Continuing on the topic of curiosity, HBR has a recent post worth sharing, “Why Curious People Are Destined for the C-Suite”.
The article brings up a great point about the challenge of being a leader and remaining curious. When you are in a leadership position, it can become dangerous if you believe you are suppose to have all the answers. It can lead you to make false assumptions and avoid exploring potential issues.
From the HBR article,
In many cases, managers and top executives have risen through the ranks by providing fixes and solutions, not by asking questions. And once they’ve attained a position of leadership, they may feel the need to project confident expertise. To acknowledge uncertainty by wondering aloud and asking deep questions carries a risk: the leader may be perceived as lacking knowledge.
Leaders need to ask questions and be diligent about searching for new information that can help decode where the business needs to go in the future.

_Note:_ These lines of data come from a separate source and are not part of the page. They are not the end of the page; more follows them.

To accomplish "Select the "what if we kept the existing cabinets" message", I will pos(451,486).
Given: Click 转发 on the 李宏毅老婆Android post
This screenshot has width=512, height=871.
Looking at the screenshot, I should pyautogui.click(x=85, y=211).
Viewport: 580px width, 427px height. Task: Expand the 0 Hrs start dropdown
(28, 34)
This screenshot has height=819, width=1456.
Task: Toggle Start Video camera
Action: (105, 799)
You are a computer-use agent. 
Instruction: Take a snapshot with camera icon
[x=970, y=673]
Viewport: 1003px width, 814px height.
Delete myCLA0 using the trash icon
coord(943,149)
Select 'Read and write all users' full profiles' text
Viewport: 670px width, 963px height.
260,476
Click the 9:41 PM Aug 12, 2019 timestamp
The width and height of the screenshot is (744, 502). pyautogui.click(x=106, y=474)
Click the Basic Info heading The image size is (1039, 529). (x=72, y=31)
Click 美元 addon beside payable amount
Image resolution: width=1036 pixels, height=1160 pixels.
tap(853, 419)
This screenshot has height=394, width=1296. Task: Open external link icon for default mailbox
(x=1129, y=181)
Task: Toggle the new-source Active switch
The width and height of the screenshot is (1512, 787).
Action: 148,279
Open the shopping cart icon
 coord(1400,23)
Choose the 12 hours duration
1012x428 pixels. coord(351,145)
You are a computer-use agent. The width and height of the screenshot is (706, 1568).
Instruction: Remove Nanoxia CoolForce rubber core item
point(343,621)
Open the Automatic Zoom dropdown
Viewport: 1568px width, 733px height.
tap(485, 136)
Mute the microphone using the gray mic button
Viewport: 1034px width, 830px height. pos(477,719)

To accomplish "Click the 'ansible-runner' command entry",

Another great point from the article was on the topic of getting out of the building. While often used in the context of visiting customers, the authors stress the importance of getting exposed to new thoughts and information. New inputs increase the number of opportunities to ask questions and discover new insights. From the post,
Leslie notes that curiosity seems to bubble up when we are exposed to new information and then find ourselves wanting to know more. Hence, the would-be curious leader should endeavor to get “out of the bubble” when possible; to seek out new influences, ideas, and experiences that may fire up the desire to learn more and dig deeper.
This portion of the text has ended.